═══ Text excerpt
Prevention That Keeps The Clock Clean
Goal: keep Windows time reliable so Autodesk licensing never sees a setback again. These simple habits lock it in.
- Use a stable NTP source — Point standalone PCs to time.windows.com or a trusted NTP; domain devices should sync from a healthy controller.
- Leave automatic time and zone on — Manual tweaks and travel offsets are the top triggers for the message.
- Avoid VM snapshot jumps — If you must roll back a VM, expect to resync time and reboot before launching AutoCAD.
- Keep Windows patched — Time-service updates and root certificates help the desktop app sign-in flow.
If You Still See The Message
At this point, the system time is right and licensing components are fresh. A persistent prompt can mean permissions or network blocks. Run this short list.
- Test with admin rights — Launch AutoCAD once as an administrator to flush blocked writes in the licensing folder.
- Check firewall/proxy rules — Allow Autodesk endpoints used by sign-in and license checks, then retry the app.
- Repair FlexNet service — Make sure the FlexNet Licensing Service is present and running; restart it if needed.
- Re-assign the product — If the product isn’t assigned to your Autodesk ID, licensing can stop after login; confirm assignment.
What To Check If The Time Already Looks Correct
Sometimes the clock on the taskbar looks right, yet AutoCAD still halts with the same banner. That usually means a hidden offset or a stale cache that still reflects the old time chain.
- Compare internet vs. local time — Open a public time page on a phone and match to the second. If you see drift, press Sync now again and toggle automatic time off then on.
- Check Regional format vs. Time zone — Regional format doesn’t affect licensing; time zone does. Make sure zone matches your location, not just the format.
- Restart the Windows Time service — From an admin prompt, run
w32tm /resync. On domains, resync the controller, then the workstation. - Look for future-dated files — If a crash or power event stamped system files ahead of real time, FlexNet can complain until the dates are corrected. A careful touch sweep clears it.
══════
═══ Record extracts
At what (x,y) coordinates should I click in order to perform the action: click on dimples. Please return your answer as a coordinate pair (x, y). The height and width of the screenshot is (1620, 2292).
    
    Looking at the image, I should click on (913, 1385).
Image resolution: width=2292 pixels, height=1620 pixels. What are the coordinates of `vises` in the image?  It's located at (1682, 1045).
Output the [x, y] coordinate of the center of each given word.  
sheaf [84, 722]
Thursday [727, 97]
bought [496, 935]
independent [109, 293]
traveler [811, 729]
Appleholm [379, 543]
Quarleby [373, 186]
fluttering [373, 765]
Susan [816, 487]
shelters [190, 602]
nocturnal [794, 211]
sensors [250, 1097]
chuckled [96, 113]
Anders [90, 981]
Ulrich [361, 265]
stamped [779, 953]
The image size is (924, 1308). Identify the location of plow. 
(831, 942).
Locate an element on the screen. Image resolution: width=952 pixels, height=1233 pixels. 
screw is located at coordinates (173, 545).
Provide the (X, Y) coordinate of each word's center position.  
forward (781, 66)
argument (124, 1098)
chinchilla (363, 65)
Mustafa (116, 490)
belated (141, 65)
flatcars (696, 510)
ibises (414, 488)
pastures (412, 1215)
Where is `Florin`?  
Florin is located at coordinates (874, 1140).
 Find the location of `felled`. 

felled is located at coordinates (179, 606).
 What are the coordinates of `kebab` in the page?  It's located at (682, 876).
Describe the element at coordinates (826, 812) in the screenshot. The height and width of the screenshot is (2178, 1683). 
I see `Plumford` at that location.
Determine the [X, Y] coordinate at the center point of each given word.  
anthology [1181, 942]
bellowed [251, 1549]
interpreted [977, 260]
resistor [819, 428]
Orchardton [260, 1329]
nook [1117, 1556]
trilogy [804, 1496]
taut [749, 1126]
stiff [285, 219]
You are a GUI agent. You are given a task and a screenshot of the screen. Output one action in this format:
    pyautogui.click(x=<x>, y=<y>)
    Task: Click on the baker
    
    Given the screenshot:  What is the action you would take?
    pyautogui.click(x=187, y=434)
══════
■ Exercise tasks
A. In the AutoCAD time text, what are the top triggers for the message?
B. Does the AutoCAD time text support each statement? Answer yes or no and quote the deciding words. (i) Regional format affects licensing. (ii) Domain devices should sync from a healthy controller. (iii) After rolling back a VM, you should resync time and reboot before launching AutoCAD.
C. List every step the AutoCAD time text gives under the heading "If You Still See The Message."

■ Exercise responses
A. Manual tweaks and travel offsets.

B.
(i) No: "Regional format doesn’t affect licensing; time zone does."
(ii) Yes: "domain devices should sync from a healthy controller."
(iii) Yes: "expect to resync time and reboot before launching AutoCAD."

C.
- Test with admin rights
- Check firewall/proxy rules
- Repair FlexNet service
- Re-assign the product